Process Mining

Mining Process Graphs

The first step is to mine (process) graphs from event logs. Therefore, the PM4Py library is used for reading the input log and performing the discovery task.

Directly Follows Graphs (DFGs) can be generated with the following code:

from pm4py.objects.log.importer.xes import importer as xes_importer
from collaboration_detection.graph_mining import DfgGraphMiner
from collaboration_detection.graph_mining import HeuristicGraphMiner

event_log = xes_importer.apply('myEventLog.xes.gz')
miner = DfgGraphMiner()  # with default EventLogConverter
# Get a single graph
graph_collection, converted_event_log = miner.get_graph(event_log)
# Get all graphs for all traces individually
graph_collection, converted_event_logs = miner.get_graphs_for_traces(event_log)
# or using the heuristic miner
miner = HeuristicGraphMiner()
graph_collection, converted_event_log = miner.get_graphs_for_traces(event_log)

The resulting graph(s) are stored in a Graph Collection.

To iterate over all generated graphs of an event log, the following code can be used:

from pm4py.objects.log.importer.xes import importer as xes_importer
from collaboration_detection.graph_mining import DfgGraphMiner, HeuristicGraphMiner

event_log = xes_importer.apply('myEventLog.xes.gz')
miner = DfgGraphMiner()
# miner = HeuristicGraphMiner() Use the HeuristicMiner
for graph, event_log in miner.iter_graphs_for_traces(event_log):
    ...

Collaboration Process Instance Miner

The Collaboration Process Instance Miner creates a collaboration process instance graph, where activity nodes represent events with their concept name and can be enriched with additional attributes.
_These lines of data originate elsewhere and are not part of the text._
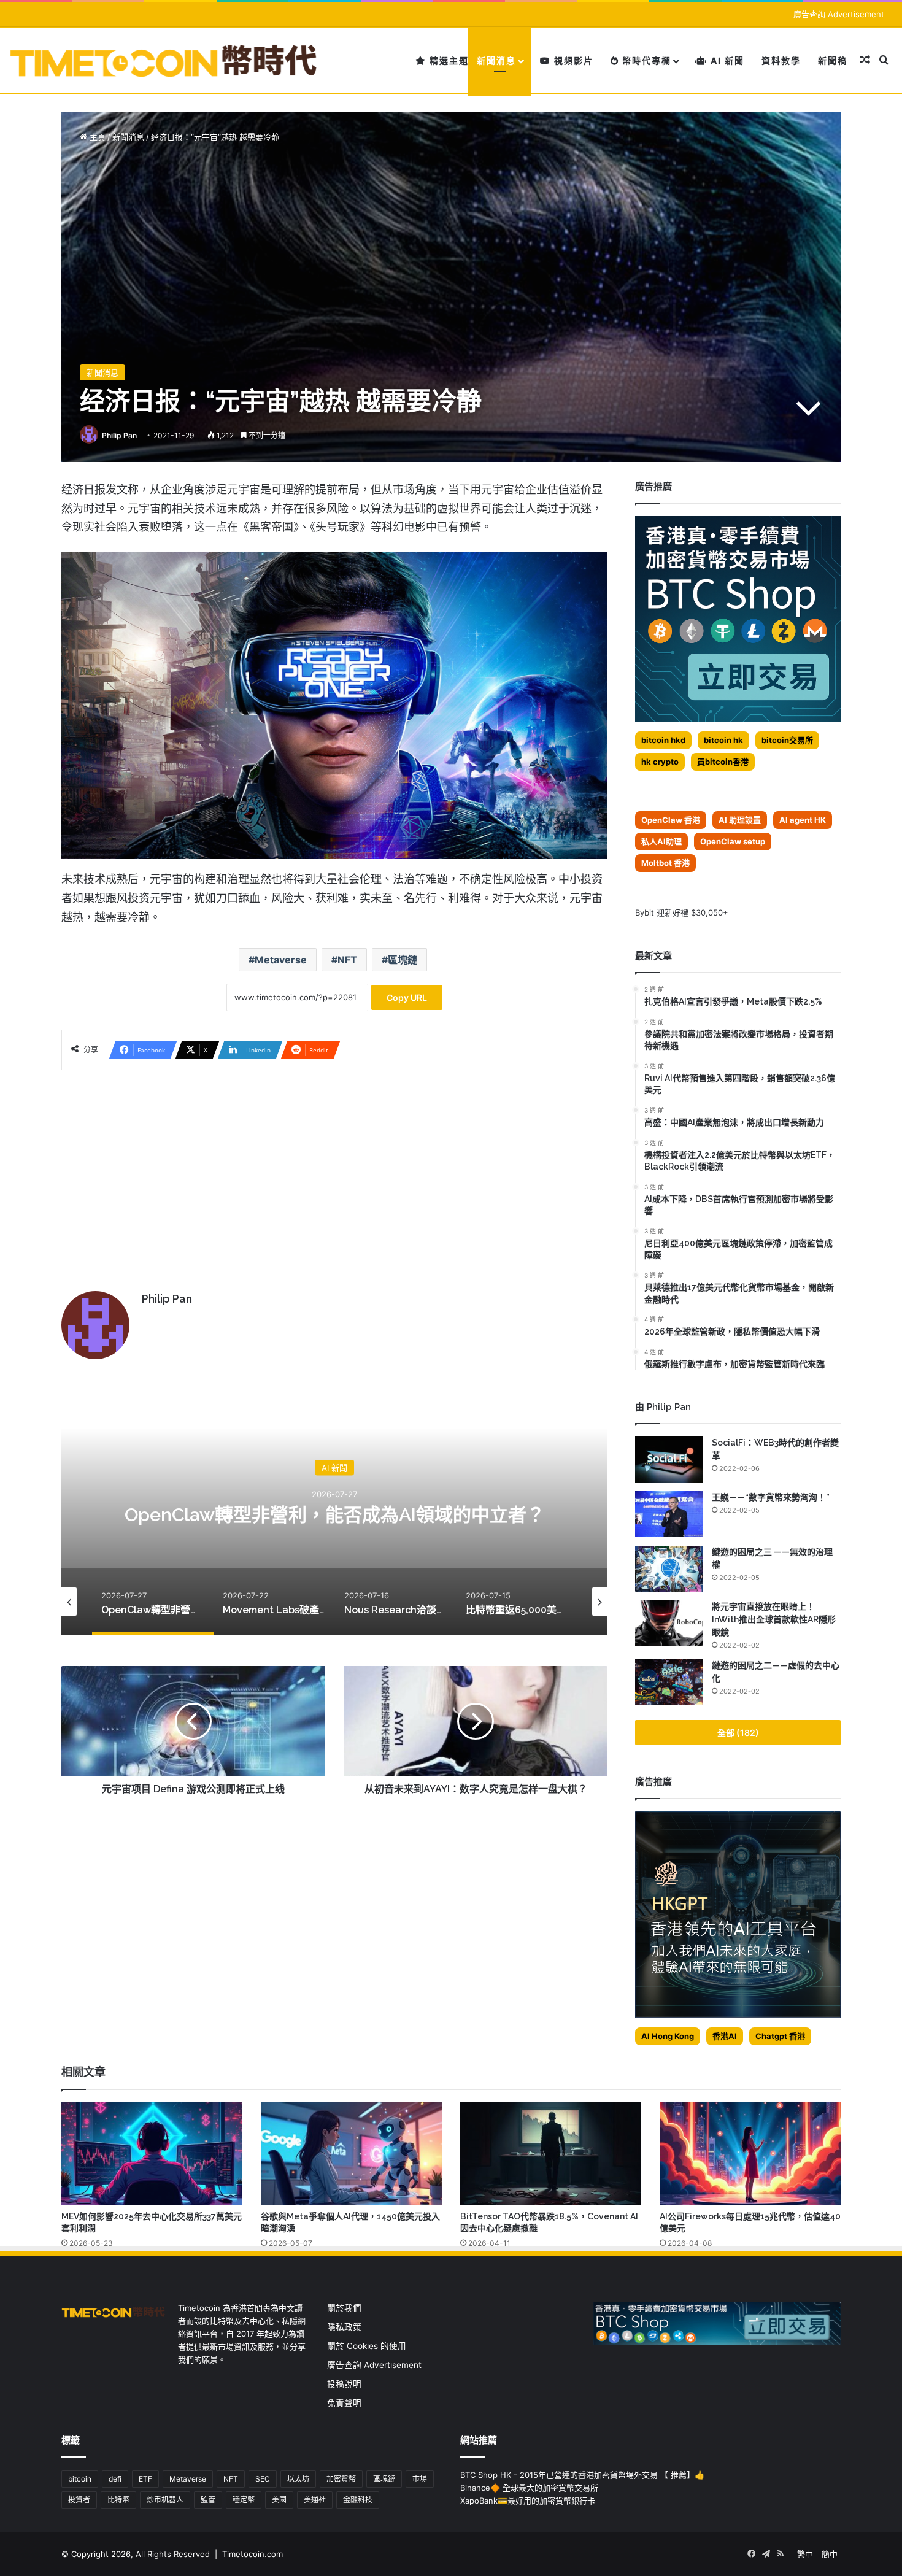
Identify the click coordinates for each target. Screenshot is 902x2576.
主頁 (96, 137)
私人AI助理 (661, 841)
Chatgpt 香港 (780, 2036)
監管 (208, 2499)
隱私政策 (344, 2327)
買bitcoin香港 (723, 761)
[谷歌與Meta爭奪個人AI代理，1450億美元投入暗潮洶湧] (351, 2153)
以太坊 (298, 2478)
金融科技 (357, 2499)
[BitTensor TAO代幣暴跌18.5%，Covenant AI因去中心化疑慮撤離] (550, 2153)
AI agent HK (802, 820)
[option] (334, 1512)
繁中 (805, 2554)
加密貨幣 (341, 2478)
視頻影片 (572, 60)
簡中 (830, 2554)
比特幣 (118, 2499)
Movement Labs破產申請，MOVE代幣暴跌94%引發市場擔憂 (334, 1514)
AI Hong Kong (667, 2036)
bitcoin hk (723, 740)
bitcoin (79, 2478)
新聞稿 (832, 60)
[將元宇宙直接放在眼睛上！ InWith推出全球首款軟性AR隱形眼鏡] (669, 1623)
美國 (279, 2499)
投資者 (79, 2499)
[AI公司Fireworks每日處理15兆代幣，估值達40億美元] (750, 2153)
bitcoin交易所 (787, 740)
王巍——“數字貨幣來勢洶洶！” (771, 1497)
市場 (419, 2478)
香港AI (724, 2036)
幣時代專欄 (645, 60)
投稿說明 (344, 2384)
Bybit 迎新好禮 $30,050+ (681, 912)
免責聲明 (344, 2403)
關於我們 (344, 2308)
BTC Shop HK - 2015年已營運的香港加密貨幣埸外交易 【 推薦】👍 (582, 2475)
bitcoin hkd (663, 740)
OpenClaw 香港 (670, 820)
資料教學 (781, 60)
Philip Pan (119, 435)
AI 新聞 (725, 60)
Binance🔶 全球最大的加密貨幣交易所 (529, 2488)
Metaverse (281, 960)
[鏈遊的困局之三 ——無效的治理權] (669, 1569)
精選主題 (447, 60)
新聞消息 (496, 60)
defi (115, 2478)
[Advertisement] (334, 1174)
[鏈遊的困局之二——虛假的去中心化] (669, 1682)
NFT (347, 960)
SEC (262, 2478)
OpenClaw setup (732, 841)
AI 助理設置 (740, 820)
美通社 (315, 2499)
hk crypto (660, 761)
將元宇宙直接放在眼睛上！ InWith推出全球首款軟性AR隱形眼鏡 (774, 1619)
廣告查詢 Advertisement (840, 14)
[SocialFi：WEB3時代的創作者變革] (669, 1459)
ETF (145, 2478)
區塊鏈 (402, 960)
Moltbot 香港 (665, 863)
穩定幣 (244, 2499)
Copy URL (407, 997)
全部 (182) (738, 1732)
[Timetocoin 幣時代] (164, 60)
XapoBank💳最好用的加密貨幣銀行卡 (527, 2500)
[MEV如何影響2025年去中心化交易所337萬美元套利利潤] (151, 2153)
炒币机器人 (165, 2499)
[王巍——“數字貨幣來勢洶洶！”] (669, 1514)
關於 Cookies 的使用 (366, 2346)
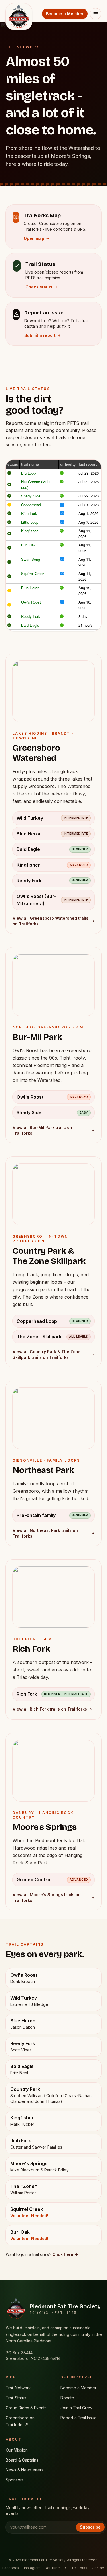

Further object nodes represent the context of the activities and are created from the events’ attributes. The miner creates edges between consecutive activities and connects activities to related object nodes (e.g., resources, social documents).

Key Features

  • Activity Nodes: Represent events with labels based on the activity classifier (default: concept:name)

  • Object Nodes: Represent related entities (e.g., org:resource, spm:sdid) that activities interact with

  • Follow Relations: Edges between consecutive activities in a trace

  • Object Relations: Edges between activities and related object nodes

Parameters

The miner accepts the following parameters via kwargs:

Parameter

Type

Default

Description

activity_classifier

List[str]

[]

Additional attributes to include in the activity label (concept:name is always included)

relation_attributes

List[str]

[]

Attribute names used to create object nodes connected to activities

activity_delimiter

str

" -- "

Delimiter used to join activity classifier attributes

create_object_nodes

bool

True

If True, creates actual object nodes; if False, simulates object nodes (only activity nodes created)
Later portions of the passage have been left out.